Тед так долго молчит, что она уже почти тычет ему пальцем в нос — проверить, дышит ли. Наконец он моргает и бормочет:
— Йоар был на самом деле самым маленьким из нас, но на картине выглядит самым высоким.
Луиза поднимает глаза и убирает волосы.
— Меньше вас? Серьёзно? Вы что, хоббиты?
— Я...— начинает Тед — чуть обидевшись, — но она быстро поясняет:
— Ну, хоббиты — это персонажи «Властелина колец», они очень маленькие!
— Спасибо, я знаю, кто такие хоббиты, — вздыхает Тед.
Луиза закатывает глаза.
— Пожалуйста, что пыталась объяснить! Вы очень старый, откуда мне знать, какие фильмы вы видели?
Потом она снова прячется за волосами и быстро добавляет:
— Может, Йоар выглядел таким большим на картине, потому что вы так его видели. Рыбка казалась мне большой, хотя я была намного выше.

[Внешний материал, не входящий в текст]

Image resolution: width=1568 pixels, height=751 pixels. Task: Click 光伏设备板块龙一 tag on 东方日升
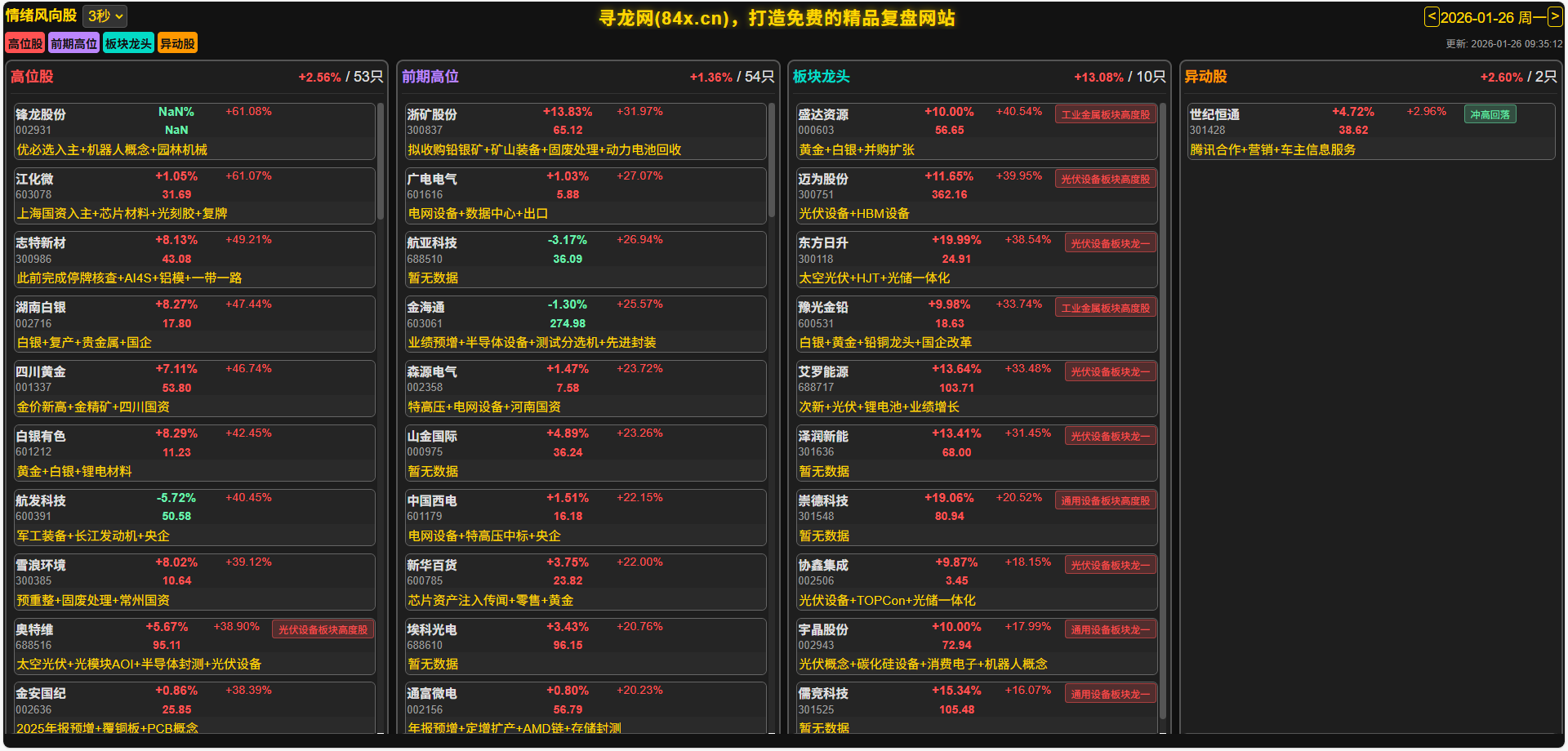[1110, 244]
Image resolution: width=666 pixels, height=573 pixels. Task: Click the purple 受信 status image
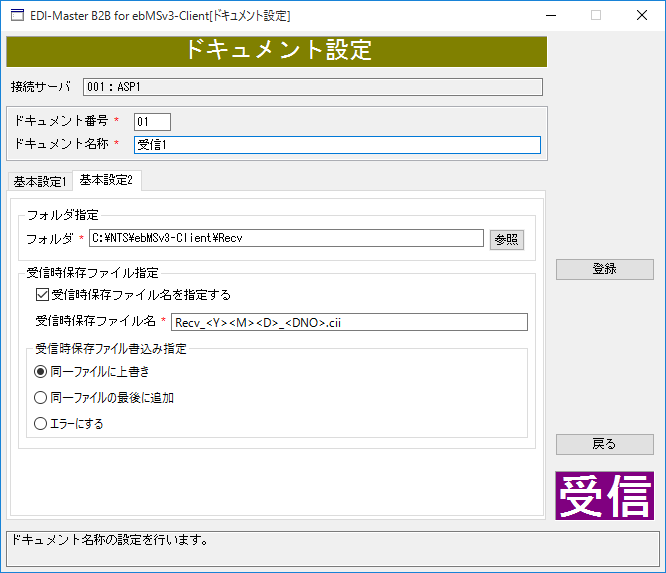(604, 495)
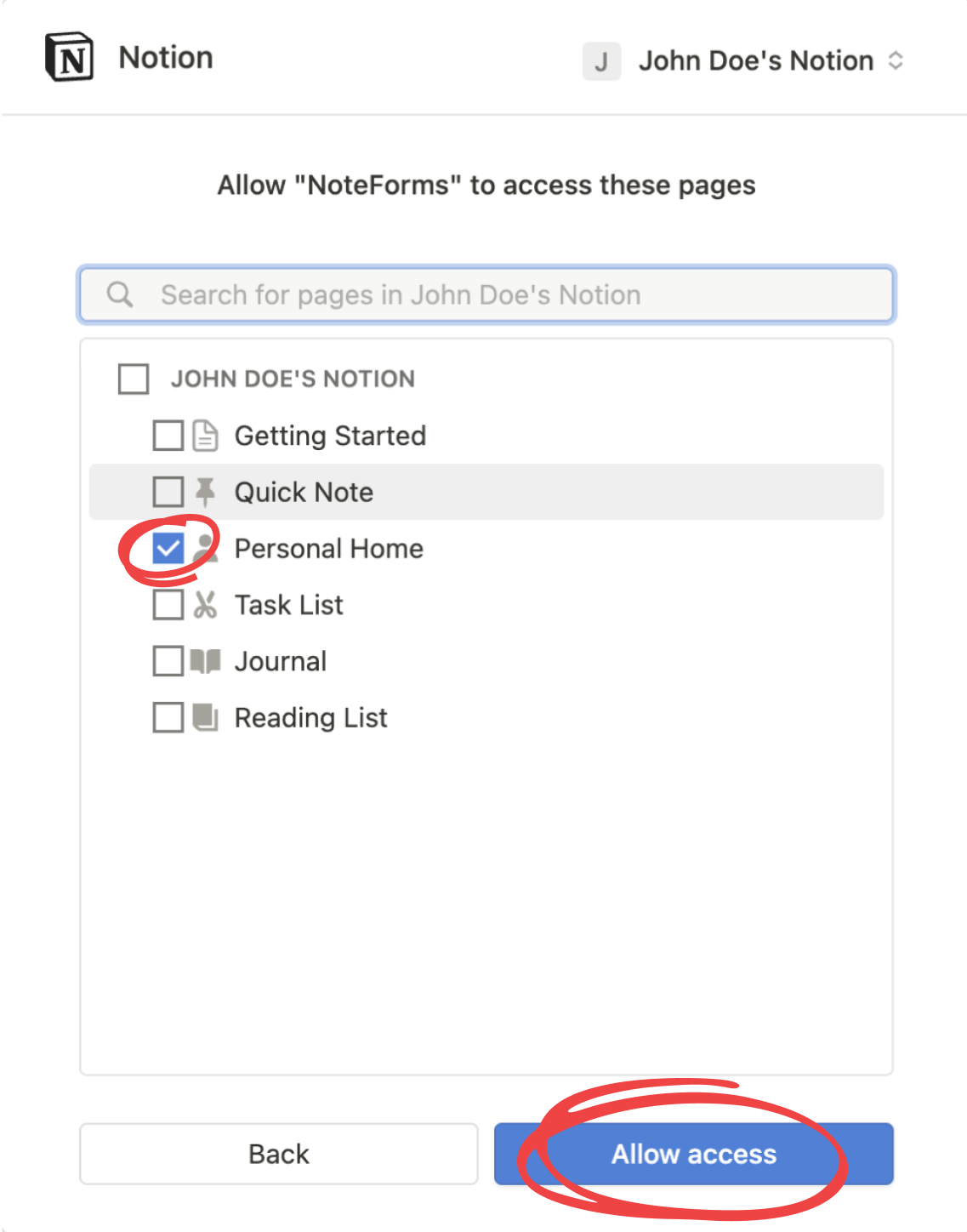Click the J workspace avatar icon

point(601,60)
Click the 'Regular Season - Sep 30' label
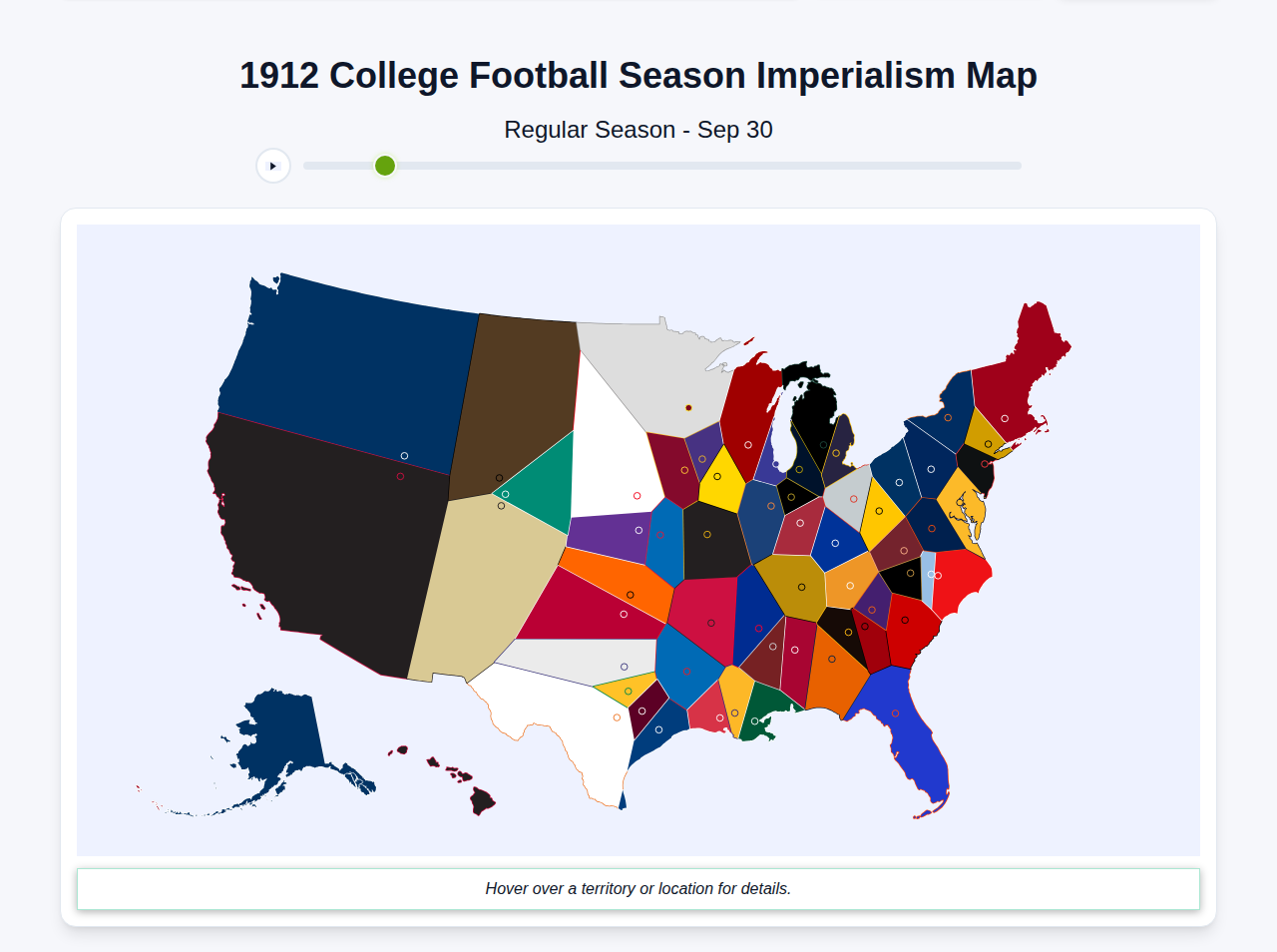The width and height of the screenshot is (1277, 952). click(x=638, y=130)
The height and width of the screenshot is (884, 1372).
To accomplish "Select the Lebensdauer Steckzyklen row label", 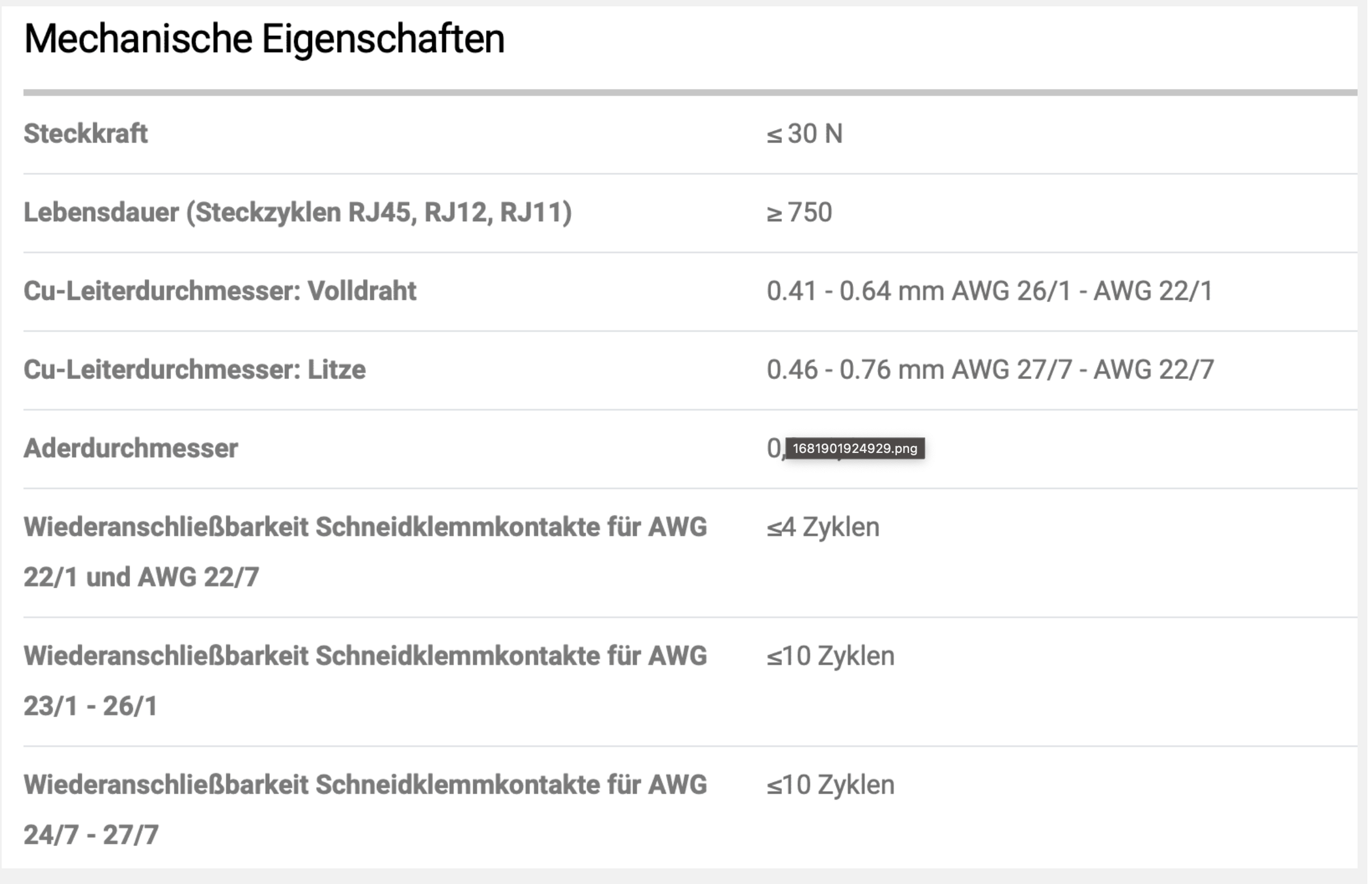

Люди думают, что плохо, когда кто-то заставляет тебя чувствовать себя маленьким. Но это на самом деле не так.
Тед не отвечает. Просто смотрит на коробку с прахом и заключает — сколь бы раздражающим это ни казалось — что художник был прав. Она одна из нас.
ГЛАВА СЕМНАДЦАТАЯ
Странные вещи помнишь из детства. Но, пожалуй, ещё страннее то, что забываешь. Когда думаешь о детских летних каникулах — кажется, солнце светило всегда. В ностальгии нет ни ветра, ни дождя.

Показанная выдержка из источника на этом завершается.